A director at e-Oscar declined to comment or disclose how many disputes are filed with the online data exchange every year. The three credit bureaus referred inquiries to their trade group.

Longtime credit expert John Ulzheimer, president of Ulzheimer Group in Atlanta, said repair firms flood the system with disputes that primarily challenge negative but accurate information.

"Credit repair is often positioned as assisting consumers with getting credit report errors corrected or removed, but they rely on the consumer saying what is an error versus what is legitimate, which leads to disputes being filed on negative, but accurate, information," Ulzheimer said.

Last year, Lexington Law created a new trade group, the American Association of Consumer Credit Professionals, that a spokeswoman said is advocating on behalf of minorities, seniors and the unemployed who have been hit hard by the pandemic.

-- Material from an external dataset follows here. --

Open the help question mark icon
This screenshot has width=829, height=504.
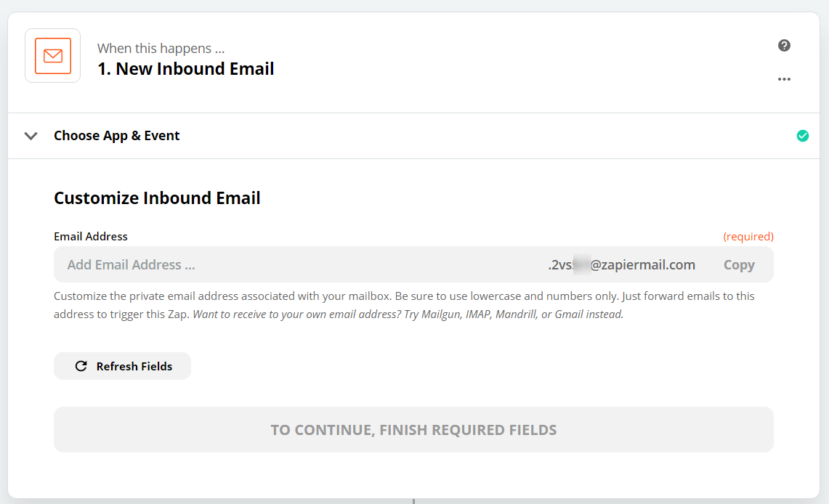pos(784,46)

“A consumer comes to us and says there’s all this stuff on [their credit report] that is not [theirs], it’s wrong or fraudulent and they are looking for other resources for how to survive,” said Liz Shrum, a senior adviser and spokesperson for the group, which has two other members, Progrexion and CreditRepair.com.

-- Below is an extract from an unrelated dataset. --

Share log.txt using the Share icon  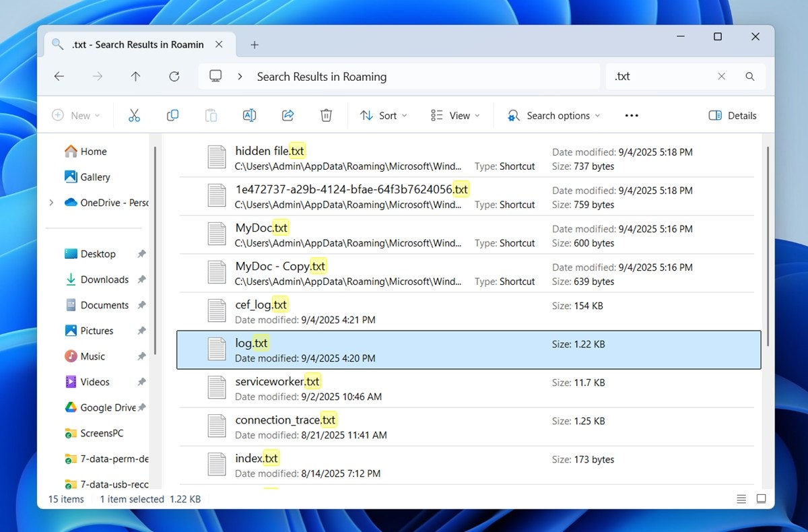pyautogui.click(x=288, y=115)
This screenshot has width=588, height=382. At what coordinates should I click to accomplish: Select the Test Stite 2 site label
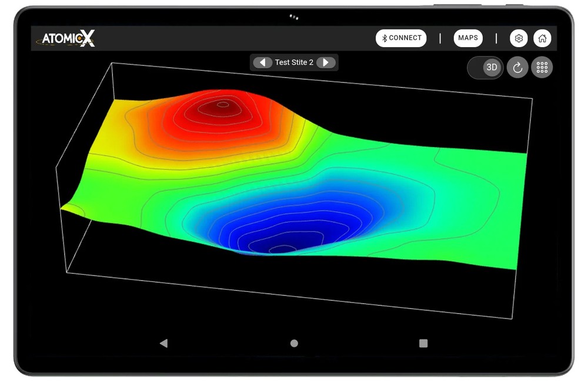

Shrum initially claimed the group's three affiliated members only dispute issues on credit reports related to identity theft or errors that need to be fixed on credit reports. She then expanded on the firms' practices.

“If there’s been a mistake or someone stole their identity, we send letters to ask the debt collectors to investigate that on behalf of consumers,” Shrum said, adding: “We ask for there to be investigations of inaccurate, unfair or unsubstantiated items on credit reports.”